Peu à peu, sans nous en apercevoir, le piège s’est refermé. Telle la grenouille ne sentant pas
l’ébullition arriver, nous nous sommes laissés piéger dans ce sarcophage à ciel ouvert. Tout le
monde est très bronzé, très vieux et très gentil. On marche, on fait du sport, il n’y a plus
aucun souci. Les plages sont magnifiques, l’eau cristalline et finalement on s’y fait assez bien. Par contre, il faut tout de même un temps d’adaptation, tel l’homme sortant d’une grotte dont l’œil demande un temps d’adaptation à la lumière. Il faut s’habituer à la débauche de dauphins, de flamands roses, de tortues de mer, de trompe-l’œil vénitien et de couleurs rose bonbon.
Où le regard se pose, il est à peu près certain de tomber sur une immondice, mais finalement
pourquoi juger ? L’intention n’est-elle pas louable ? Que pouvons-nous sincèrement leur
reprocher ? D’en avoir un peu trop fait sûrement. Mais l’idée n’est-elle pas de procurer du
plaisir, de donner à voir une face d’un monde idyllique où tout serait comme dans un conte
de fées, des palais vénitiens partout, des hôtels sortis des abysses, des sirènes venues sur terres
Illuminer le monde ?

Ici, il n’y a plus de problèmes et l’homme pressé dépose les armes. Laissez-moi buller en paix
avec une pina colada et un bout d’ananas surdimensionné accroché à mon verre. L’ananas,
trempez-le dans le curaçao et qu’il deviennent plus turquoise ! Oui un ananas bleu turquoise,
ce serait formidable ! Rajoutez-moi de la crème coco dans le verre, c’est très bien comme ça !
Dorénavant, je veux que l’acidité maximum supportée par mon corps soit celle de la crème
coco.

Saint Petersburg est une banlieue de Tampa et une presqu’île d’une quarantaine de km séparant la mer des Caraïbes d’un lagon morcelé, laissant la possibilité à d’innombrables villas d’installer des petits pontons, avec bien souvent un gros bateau à moteur devant. Plus, c’est mieux !

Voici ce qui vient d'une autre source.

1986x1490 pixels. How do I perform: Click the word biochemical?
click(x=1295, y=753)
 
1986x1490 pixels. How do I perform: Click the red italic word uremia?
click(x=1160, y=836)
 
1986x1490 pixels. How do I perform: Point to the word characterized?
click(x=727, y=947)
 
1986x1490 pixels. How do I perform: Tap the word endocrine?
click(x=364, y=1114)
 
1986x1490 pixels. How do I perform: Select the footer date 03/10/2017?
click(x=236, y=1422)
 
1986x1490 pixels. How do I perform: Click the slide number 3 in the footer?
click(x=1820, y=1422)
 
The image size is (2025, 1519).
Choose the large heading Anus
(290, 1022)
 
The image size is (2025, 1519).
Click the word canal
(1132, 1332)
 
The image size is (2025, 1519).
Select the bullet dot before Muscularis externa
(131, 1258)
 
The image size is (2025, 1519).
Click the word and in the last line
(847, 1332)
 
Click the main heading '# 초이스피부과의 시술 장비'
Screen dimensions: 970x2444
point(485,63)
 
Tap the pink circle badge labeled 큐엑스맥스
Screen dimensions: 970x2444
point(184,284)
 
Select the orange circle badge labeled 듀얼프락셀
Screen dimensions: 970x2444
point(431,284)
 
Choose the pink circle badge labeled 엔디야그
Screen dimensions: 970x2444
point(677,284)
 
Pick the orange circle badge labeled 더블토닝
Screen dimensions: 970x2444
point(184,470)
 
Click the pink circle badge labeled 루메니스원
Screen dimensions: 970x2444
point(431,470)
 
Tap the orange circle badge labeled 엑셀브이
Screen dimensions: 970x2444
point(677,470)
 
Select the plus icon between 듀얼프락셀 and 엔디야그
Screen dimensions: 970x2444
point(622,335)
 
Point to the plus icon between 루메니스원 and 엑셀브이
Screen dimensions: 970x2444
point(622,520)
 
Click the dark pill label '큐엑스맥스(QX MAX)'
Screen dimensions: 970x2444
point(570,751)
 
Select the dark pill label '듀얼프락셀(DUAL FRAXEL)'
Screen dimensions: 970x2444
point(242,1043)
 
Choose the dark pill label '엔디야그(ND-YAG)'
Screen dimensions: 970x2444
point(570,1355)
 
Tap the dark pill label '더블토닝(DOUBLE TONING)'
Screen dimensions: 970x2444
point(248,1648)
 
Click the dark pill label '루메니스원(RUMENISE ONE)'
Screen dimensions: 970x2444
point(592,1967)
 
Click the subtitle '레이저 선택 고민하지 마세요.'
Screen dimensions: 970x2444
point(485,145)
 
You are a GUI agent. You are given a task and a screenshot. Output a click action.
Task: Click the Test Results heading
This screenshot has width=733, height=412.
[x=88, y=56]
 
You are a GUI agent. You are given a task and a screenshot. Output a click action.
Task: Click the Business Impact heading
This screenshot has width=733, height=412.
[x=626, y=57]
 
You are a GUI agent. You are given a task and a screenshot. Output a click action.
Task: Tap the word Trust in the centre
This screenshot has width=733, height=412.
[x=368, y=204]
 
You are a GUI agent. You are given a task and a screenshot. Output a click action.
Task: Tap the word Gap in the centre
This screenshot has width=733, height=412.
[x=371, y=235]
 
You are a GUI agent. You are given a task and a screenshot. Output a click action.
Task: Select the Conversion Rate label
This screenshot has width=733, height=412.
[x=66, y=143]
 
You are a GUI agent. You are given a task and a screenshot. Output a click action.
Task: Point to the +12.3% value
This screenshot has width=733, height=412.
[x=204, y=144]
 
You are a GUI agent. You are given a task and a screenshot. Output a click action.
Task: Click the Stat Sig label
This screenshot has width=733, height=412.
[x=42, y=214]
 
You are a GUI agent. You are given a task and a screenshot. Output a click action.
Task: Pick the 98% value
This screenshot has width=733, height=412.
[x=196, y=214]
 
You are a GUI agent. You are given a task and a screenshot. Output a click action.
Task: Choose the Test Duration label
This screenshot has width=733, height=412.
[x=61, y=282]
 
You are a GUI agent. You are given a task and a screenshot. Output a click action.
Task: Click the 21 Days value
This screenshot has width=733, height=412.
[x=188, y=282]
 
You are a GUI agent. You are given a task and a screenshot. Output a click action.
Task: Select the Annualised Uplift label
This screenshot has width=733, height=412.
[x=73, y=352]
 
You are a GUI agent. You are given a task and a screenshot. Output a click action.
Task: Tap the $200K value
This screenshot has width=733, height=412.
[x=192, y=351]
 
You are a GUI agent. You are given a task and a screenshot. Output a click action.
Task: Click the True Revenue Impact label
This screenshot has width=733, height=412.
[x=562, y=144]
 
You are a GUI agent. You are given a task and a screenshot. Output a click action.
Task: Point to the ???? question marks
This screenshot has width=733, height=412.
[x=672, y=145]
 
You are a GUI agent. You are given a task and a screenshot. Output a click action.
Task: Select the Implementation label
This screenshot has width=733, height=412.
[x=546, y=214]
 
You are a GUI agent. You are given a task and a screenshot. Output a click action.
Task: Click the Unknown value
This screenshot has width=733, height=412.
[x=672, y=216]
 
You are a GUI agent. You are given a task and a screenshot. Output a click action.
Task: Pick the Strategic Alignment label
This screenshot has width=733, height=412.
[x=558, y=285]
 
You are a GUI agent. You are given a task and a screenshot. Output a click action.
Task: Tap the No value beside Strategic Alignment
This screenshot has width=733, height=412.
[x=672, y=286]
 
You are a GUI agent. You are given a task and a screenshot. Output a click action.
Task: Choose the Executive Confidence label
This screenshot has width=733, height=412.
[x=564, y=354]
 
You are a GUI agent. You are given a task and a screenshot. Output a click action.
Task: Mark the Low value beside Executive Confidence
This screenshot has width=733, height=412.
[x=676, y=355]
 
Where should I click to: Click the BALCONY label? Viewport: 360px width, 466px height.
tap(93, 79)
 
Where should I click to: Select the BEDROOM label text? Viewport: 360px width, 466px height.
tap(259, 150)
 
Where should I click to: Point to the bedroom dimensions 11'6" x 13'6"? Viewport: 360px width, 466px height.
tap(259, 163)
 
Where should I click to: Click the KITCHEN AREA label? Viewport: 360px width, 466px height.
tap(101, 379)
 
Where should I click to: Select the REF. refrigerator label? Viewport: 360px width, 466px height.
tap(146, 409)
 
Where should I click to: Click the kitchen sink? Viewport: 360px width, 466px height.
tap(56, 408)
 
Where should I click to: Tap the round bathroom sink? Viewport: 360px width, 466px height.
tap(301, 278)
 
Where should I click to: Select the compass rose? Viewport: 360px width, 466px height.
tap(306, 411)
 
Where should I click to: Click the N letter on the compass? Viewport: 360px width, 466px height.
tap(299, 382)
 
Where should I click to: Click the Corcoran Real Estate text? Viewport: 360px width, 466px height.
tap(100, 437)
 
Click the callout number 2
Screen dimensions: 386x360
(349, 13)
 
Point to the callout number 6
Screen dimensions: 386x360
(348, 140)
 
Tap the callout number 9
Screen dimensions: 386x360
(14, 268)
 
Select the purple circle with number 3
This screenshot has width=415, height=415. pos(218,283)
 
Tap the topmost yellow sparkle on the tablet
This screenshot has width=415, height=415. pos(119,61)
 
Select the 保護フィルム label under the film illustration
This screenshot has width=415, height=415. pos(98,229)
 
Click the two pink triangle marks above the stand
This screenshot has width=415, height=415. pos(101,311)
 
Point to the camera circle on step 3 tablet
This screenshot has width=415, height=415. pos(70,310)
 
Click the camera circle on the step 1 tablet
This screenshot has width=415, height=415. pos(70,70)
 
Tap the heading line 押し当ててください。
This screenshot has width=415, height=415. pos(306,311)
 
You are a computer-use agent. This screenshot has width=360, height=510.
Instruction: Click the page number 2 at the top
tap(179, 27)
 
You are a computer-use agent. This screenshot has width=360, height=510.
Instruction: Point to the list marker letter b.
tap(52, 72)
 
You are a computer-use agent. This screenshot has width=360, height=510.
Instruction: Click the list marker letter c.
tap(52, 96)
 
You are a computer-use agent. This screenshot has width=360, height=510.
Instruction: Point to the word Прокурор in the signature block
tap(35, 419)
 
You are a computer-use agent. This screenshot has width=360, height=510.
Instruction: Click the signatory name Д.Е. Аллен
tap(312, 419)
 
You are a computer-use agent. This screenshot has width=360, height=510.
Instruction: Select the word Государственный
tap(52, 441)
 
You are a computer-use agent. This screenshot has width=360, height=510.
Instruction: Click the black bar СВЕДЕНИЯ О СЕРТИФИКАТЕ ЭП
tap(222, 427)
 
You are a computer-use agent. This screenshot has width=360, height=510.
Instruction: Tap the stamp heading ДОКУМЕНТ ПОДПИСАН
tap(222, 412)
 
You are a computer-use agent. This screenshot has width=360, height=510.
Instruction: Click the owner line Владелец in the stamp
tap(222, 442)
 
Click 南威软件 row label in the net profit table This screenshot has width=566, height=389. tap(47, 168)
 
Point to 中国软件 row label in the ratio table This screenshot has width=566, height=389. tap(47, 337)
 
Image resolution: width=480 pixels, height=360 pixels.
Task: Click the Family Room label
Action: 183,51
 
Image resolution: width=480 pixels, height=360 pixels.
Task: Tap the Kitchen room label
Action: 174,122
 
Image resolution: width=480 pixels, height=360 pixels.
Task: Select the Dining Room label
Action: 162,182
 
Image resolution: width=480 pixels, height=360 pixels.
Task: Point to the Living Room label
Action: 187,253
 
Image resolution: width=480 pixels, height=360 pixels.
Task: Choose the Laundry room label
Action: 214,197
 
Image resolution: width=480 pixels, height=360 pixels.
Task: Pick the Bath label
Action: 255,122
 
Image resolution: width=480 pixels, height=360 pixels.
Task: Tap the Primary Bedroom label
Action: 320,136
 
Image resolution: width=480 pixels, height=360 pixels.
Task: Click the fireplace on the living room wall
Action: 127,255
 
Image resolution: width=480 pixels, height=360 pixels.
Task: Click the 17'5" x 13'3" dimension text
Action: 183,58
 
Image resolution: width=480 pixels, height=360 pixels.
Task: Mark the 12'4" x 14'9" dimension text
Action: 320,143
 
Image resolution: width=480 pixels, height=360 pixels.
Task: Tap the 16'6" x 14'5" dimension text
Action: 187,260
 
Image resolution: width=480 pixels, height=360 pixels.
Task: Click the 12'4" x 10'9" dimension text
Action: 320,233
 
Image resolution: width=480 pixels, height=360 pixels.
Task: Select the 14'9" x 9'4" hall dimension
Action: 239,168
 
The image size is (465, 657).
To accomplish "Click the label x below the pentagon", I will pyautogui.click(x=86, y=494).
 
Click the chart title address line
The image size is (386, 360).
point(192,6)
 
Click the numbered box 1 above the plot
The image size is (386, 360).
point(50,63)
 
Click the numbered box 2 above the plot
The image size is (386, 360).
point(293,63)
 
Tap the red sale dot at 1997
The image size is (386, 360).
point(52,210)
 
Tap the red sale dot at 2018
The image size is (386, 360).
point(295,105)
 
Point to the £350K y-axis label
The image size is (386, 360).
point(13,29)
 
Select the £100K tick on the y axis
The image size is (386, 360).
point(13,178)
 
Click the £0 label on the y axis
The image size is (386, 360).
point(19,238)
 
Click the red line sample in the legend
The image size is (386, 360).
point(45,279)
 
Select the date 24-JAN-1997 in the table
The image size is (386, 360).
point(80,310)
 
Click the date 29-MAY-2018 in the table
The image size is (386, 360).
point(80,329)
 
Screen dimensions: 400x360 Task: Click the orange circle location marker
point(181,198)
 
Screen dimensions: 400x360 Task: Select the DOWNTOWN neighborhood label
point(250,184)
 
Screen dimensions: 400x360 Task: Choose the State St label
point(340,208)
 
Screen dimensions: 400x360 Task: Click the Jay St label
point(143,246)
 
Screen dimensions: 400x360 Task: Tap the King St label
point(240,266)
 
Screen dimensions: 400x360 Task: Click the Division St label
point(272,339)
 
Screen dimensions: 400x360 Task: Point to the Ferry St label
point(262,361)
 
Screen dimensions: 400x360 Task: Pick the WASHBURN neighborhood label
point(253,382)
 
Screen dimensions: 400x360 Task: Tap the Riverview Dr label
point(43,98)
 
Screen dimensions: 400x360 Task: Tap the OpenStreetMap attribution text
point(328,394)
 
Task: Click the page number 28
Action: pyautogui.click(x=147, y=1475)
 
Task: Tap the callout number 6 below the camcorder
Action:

Nous ne sommes finalement pas les seuls à apprécier l’endroit, puisque nous avons loué une
voiture et avons roulé tout droit le long de la côte, pendant plus d’une heure, et n’avons pu
voir une seule respiration de nature. Tout est habité, de la presqu’île, ils n’en ont rien laissé.
Comme un morceau techno aux patterns récurrents, l’œil rentre dans le rythme : un hôtel
gigantesque, un motel, un Beach Resort, une boutique de plage, un hôtel gigantesque, un
motel, un Beach Resort, une boutique de plage, un hôtel gigantesque, un motel, un Beach
Resort, une boutique de plage…Beaucoup offrent des cocktails, parfois un restaurant de poisson, mais toujours on retombe sur le même pattern, à n’en plus finir. L’idée n’est pas d’habiter ensemble, mais ensemble par paquets dans des hôtels. Ils n’y pas de lieu communautaire. Dans chaque hôtel, sa tribu. Dans chaque hôtel, la fin du monde.